Henry’s back in London and is being told that the Pope wants England and France to declare peace with each other. Henry is being offered the Duke of Armagnac’s daughter as part of the peace treaty and although he’s young, he agrees. In France, we learn the Parisians are revolting and allying with Charles. The French then receive word that the English are about to attack. Shakespeare shows where he stands on Joan of Arc by having her converse with fiends and offering them her soul to let the French win, but the fiends refuse. York captures Joan. Suffolk has captured Margaret, Reignier’s daughter, but falls in love with her, despite the fact he’s married. He comes up with the brilliant plan of courting her for Henry and tells her and her father that he’ll get her married to the King. The English prep to burn Joan at the stake. The Cardinal arranges peace between Charles and Henry, and Charles swears loyalty to Henry as his regent in France, with plans to revolt as soon as he likes. Suffolk then tells Henry all about the hotness of Margaret and Henry agrees to marry her, against Gloster’s advice who reminds him he’s already betrothed to someone else. The play closes with Suffolk chortling that he’s going to have sway over the king and the new queen and ultimately England.

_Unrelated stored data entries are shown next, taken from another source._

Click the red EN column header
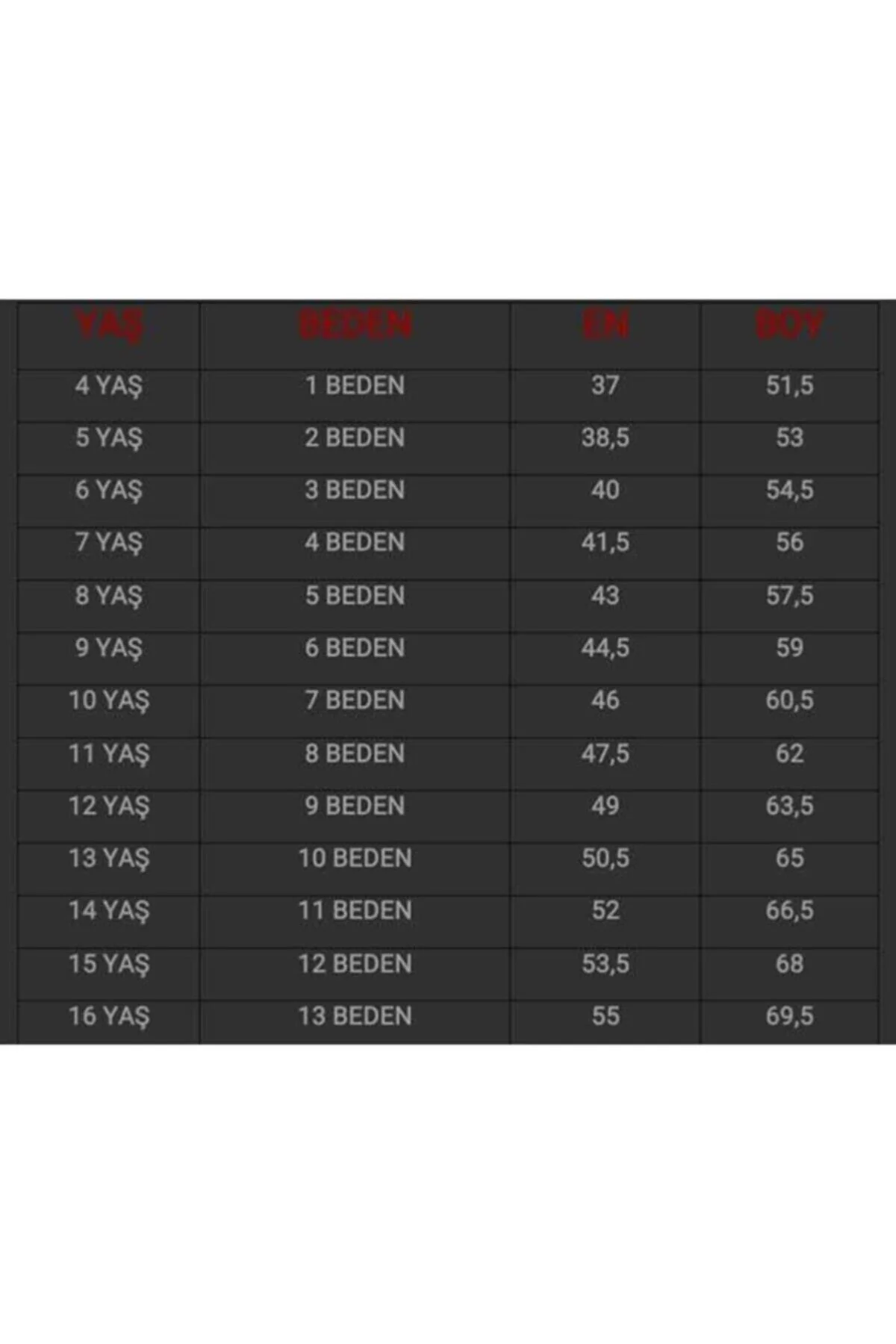896x1344 pixels. [x=605, y=326]
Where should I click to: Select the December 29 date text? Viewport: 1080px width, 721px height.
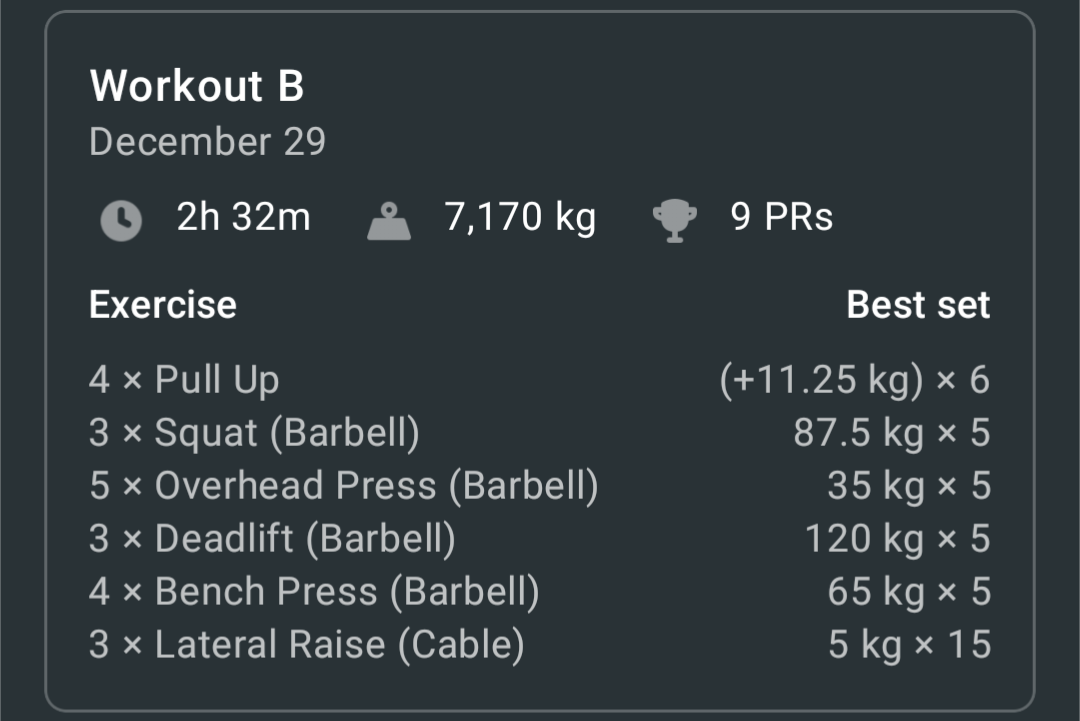pyautogui.click(x=207, y=142)
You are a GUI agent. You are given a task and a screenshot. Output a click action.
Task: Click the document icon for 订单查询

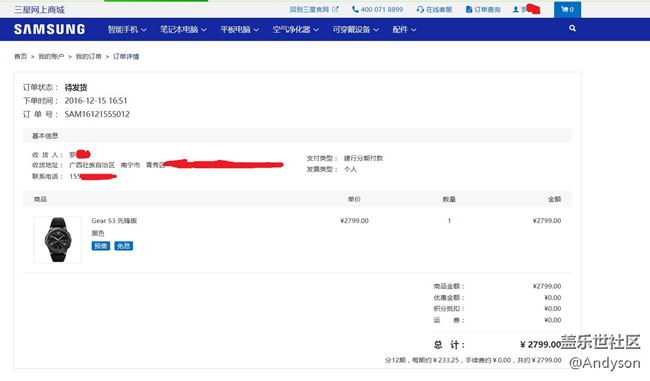469,9
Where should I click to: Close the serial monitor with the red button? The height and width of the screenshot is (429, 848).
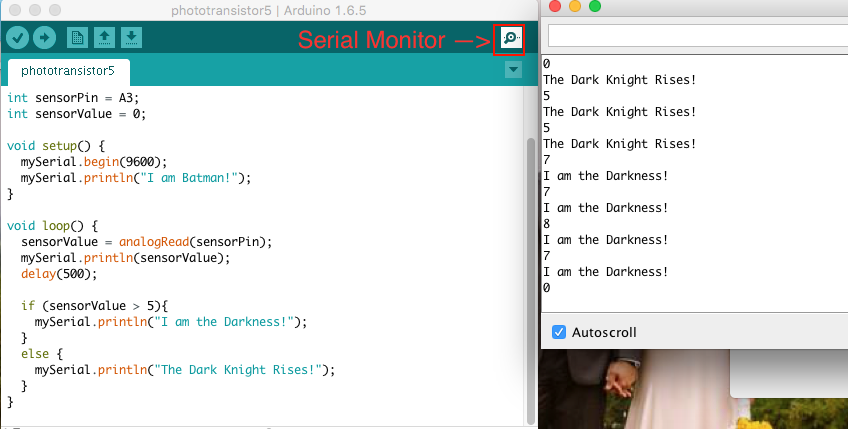(555, 6)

Heroes and Villains: Believe me guys, no one in this play is that awesome. But if I have to pick, it would be Lord Talbot, who manages to be a pretty impressive military leader and foils the weakest kidnapping attempt ever.
Speech to Know: Nothing super outstanding this time around. I miss Hal. He always had good speeches.
View from the Pit: This play is rather unimpressive. Henry VI compared with Henry V is basically a cardboard cut-out with just as much depth. Now this is partly due to the fact that he’s a teenager, but when the eponymous character doesn’t show up until the third act, it doesn’t bode well for his character development. While there’s lots of political maneuvering and plenty of foundation being laid for the later conflict between Somerset and York, it’s not the most riveting stuff to read. The play is mostly notable for Talbot and for the inclusion of Joan of Arc. I found the latter particularly interesting to see how Shakespeare characterized this historical figure. She really is an ambiguous character until the late scene in which she consorts with fiends, at which point we learn which side Shakespeare is definitely on.
No film review this week, so I’ll be back next Sunday with Part 2, where we’ll hopefully get some more interesting characters. Or at least some awesome sword fights.